“This is another fine mess you’ve gotten us into, Stanley.”
Have you ever felt like a dog chasing its own tail? I mean, not just about life in general, but where you’re trying to solve a problem where an answer does not exist, where logic is irrelevant if not immeasurable, where you’re resolved to listening to ideas about right and wrong that all ultimately sound like noise because they attempt to solve that unanswerable problem? Where’s that tail again? Munch munch munch.
Welcome to the college football playoffs of 2023.
That is how every American sports fan felt late Saturday evening, all of us left trying to cram five square pegs into four round holes.
Congratulations, college football, you once again got your wish. We’re obsessing about you relentlessly, with our toolbelts in order… and your sport completely out of it.

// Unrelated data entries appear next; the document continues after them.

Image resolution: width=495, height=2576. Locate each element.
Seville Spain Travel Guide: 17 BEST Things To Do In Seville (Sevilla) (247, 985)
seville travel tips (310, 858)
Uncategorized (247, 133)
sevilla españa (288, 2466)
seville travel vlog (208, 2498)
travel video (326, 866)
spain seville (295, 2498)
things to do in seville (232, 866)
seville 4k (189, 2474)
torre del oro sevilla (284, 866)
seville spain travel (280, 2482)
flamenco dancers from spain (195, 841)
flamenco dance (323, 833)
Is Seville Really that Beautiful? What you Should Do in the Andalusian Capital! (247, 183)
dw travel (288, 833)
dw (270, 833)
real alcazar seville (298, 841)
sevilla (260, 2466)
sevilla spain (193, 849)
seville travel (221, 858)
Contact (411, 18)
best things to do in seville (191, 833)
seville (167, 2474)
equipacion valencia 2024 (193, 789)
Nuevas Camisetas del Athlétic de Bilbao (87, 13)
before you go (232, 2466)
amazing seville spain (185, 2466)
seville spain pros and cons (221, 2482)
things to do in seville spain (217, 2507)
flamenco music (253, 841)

Friday night, the University of Washington provided us with closure, dispatching an Oregon team most thought might win a national championship. Washington completed an undefeated Pac-12 schedule and assured themselves a seat at the four-team college football playoffs table.
Then came Saturday and along with it… chaos.
The outcomes of Saturday’s championship games were not what “the committee” wanted as, come Sunday, when they must fit too many winners onto too few podiums, someone will be receiving death threats, and they’ll likely come from the South where sports fans have nothing better to do than misspell angry letters in crayon.
The dilemma? You have five teams, in five power conferences, whose resumes all make a legitimate case for reaching a college football playoff but have only four slots to place them. Never has the logic of 5 equals 4 bit the NCAA more in the ass than this Sunday.
Of course, calling an emergency meeting among whoever these decision makers are, suggesting more (deserving) teams make the playoffs and scrapping the whole “wait until next year” argument would make far too much sense, so here we stand. Washington, Michigan, Florida State, Alabama, Texas, Ohio State, Georgia and yes, maybe even Oregon (or Liberty anyone?) deserve a seat at the table. Only four of them will get that seat… but which four?
Washington and Michigan are inarguable, undefeated and winners of their conference.
One could make the same case for Florida State, undefeated, winners of their conference, and victors over LSU, Clemson, Duke, and Louisville, (not to mention Florida) yet the fact lingers that they’ve lost their first- and second-string quarterbacks, meaning they’ll be potentially less glamorous in the playoffs. Should that be punishment for an undefeated season? Absolutely not. Could voters be swayed to exclude an FSU team with no quarterback, thinking they will provide less entertainment value? Absolutely.
And what of Texas versus Alabama, the other two power-five conference champions? Alabama won the SEC by beating two-time defending national champion Georgia. Alabama played in the SEC and beat Ole Miss, Tennessee, LSU and are coached by the man commonly considered to be the greatest college coach of all time. They’re a draw, and a mainstay.
Yet they lost at home to Texas, who won the Big-12 conference and whose only loss came to Oklahoma.
Excuse me while I chase my tail.
Common sense would have us believe that Michigan, Washington, Florida State and Texas are in but that would mean excluding an SEC team from the playoffs which, in the history of mankind and pigskin, has never been done.
That doesn’t mean it shouldn’t. It just means it’s never happened that way. If excluding an SEC team from the four-team playoffs means an eight-team playoff is imminent (it is), then so be it. But why not just have that now? Other than common sense and logistics that can be overcome with a phone call and a checkbook, what’s stopping that from taking place?
What makes things about this selection Sunday so much more fascinating is that we have five of college football’s largest fan bases, with boosters reaching into their wallets as we speak. Florida State, Alabama and Texas are as fat cats as they come. If you don’t think affects which peg gets put into what hole, you’ve been chasing your own tail longer than most of us.
The Michigan/Washington/FSU/Texas/Alabama argument doesn’t even include the fact that Georgia and Ohio State, good football teams that were ranked 1 and 2 as of two weeks ago, are not even part of this conversation!
It’s inevitable that next year’s twelve-team playoff (thank goodness) will (hopefully) resolve these problems. We’ll stop feigning over the insignificance of out-of-conference games (they don’t matter if Texas beat Alabama and doesn’t get in) or conference championship games (that don’t matter much in college basketball either).
All of this is a stark reminder of how captivating, competitive, and delicate the small sample size of the college football season is, and has always been, when it comes to determining a national champion.
It’s 2023. The dog’s tail is bloodied. Let’s throw that dog, and the rest of us college football fans a bone and start this eight-team playoff now. It’s right, it’s just, and more importantly if you’re listening, committee, it’s profitable.